With 10:20 final roast time, I am proud of the results in this roast. I was so excited on the cupping table that I texted our marketing team right away to communicate my wish of having this coffee on the next Cata Latina cupping table. I want everybody to taste it and I will keep talking about it, because you may like hops or not but as a person who was doing wine before it is undeniable the methodical work of the coffee maker Edwin Noreña 

 

Aillio Bullet R1 IBTS Analysis by Evan Gilman 

Unless otherwise noted, we use both the roast.world site and Artisan software to document our roasts on the Bullet. You can find our roast documentation below, by searching on roast.world, or by clicking on the Artisan links below.  

Generally, we have good results starting our 500g roasts with 428F preheating, P6 power, F2 fan, and d6 drum speed. Take a look at our roast profiles below, as they are constantly changing! 

With such an unconventional cultivar and processing method, it might be hard to know where to start! Dear reader, there’s really no precedent for a coffee exactly like this, so I was in the same boat with you to begin with, but I’m here to guide you to shore or send you forthwith into the briny deep, whichever you prefer.  

From the outset, I knew that I would need a couple tries roasting this coffee, even if I was to be intentional about planning the roast from what I had read in the green metrics. This coffee isn’t super dense, leading me to believe I should be relatively gentle to start off the roast.. But it also has a very wide range of screen sizes, so I knew I’d need to give it a hearty push. What did I do? Followed my gut instinct and stayed with what I’d do for a moderately dense and reasonably well sorted coffee.  

Charging at 455F, I started with P9 heat application and F2 fan, perhaps a bit too bold to start with, but I ramped down to P8 at turning point, and increased fan speed to F3 as well. Then at peak RoR of 37F/min, I reduced to P7 and F4. As the roast went on, I seemed to lose quite a bit of momentum, likely due to that hefty airflow, so I decided to add a bit more heat for a short spate. This was a bit too effective, and I returned to P7 while increasing to F5 fan. At this point I was just reacting rather than sticking to plan to be quite frank. Crack was very very soft on this roast, and I reduced the push to P5 and F5 respectively to finish out this roast at 399F / 9:34 with my tail somewhat between my legs.  

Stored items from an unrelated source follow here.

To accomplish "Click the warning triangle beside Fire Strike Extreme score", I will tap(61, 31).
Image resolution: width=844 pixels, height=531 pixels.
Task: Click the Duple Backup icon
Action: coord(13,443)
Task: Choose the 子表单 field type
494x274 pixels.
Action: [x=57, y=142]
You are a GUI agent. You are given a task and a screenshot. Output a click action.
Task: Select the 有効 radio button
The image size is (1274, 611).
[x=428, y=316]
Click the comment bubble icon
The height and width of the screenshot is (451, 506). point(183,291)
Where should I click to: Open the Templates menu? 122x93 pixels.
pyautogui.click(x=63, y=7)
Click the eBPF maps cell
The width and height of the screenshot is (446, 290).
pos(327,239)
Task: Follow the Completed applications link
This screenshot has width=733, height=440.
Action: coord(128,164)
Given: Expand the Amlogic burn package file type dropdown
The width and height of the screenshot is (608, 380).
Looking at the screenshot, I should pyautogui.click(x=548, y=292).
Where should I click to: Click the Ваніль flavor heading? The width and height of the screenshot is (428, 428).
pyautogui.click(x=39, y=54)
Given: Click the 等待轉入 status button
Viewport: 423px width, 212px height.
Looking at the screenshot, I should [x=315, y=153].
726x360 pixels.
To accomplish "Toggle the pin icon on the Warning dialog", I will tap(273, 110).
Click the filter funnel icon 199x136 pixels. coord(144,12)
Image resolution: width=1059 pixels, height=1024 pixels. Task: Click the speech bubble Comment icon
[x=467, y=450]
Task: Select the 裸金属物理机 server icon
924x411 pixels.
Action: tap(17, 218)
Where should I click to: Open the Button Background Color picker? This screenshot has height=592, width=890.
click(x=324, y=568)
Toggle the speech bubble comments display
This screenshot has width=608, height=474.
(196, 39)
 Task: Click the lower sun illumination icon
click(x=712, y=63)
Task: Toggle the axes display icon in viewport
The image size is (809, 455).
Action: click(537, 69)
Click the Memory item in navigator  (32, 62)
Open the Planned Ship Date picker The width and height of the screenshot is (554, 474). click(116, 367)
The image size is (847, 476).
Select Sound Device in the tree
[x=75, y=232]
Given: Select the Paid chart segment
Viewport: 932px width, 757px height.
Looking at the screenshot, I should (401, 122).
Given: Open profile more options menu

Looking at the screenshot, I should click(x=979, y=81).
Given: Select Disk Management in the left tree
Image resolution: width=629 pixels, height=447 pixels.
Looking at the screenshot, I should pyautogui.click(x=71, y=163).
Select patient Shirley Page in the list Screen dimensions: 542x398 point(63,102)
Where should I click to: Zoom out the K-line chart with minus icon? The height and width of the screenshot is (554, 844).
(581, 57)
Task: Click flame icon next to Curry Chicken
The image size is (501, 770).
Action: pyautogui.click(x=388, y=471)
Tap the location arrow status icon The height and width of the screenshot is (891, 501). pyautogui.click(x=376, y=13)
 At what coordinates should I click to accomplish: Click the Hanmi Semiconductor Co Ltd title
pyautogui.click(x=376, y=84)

For my next roast, I started out with P8 and F2, and kept it there until peak RoR (again at 37F/min). From that point I reduced heat to P7, then increased fan to F4. This time I didn’t make any more changes until 360F / 6:36 where I reduced heat to P6. I rode this out until a very pronounced first crack and an attendant increase to F5 fan. Then I reduced to P5 heat for the final stages and voila. Roast finished at 399F / 9:55. Much, much better. 

On the table, Edwin Noreña has created a fabulous beast. It turns out my first roast wasn’t half bad, and bright petunia and geranium came through on the break. Unsubtle and very enjoyable, bergamot like a high quality Earl Grey tea blasted my sensorium. Upon cooling, the geranium coalesced into a super hoppy character. Absent though the alphic acid was, the humulene/humulone aromatics sat right on top. 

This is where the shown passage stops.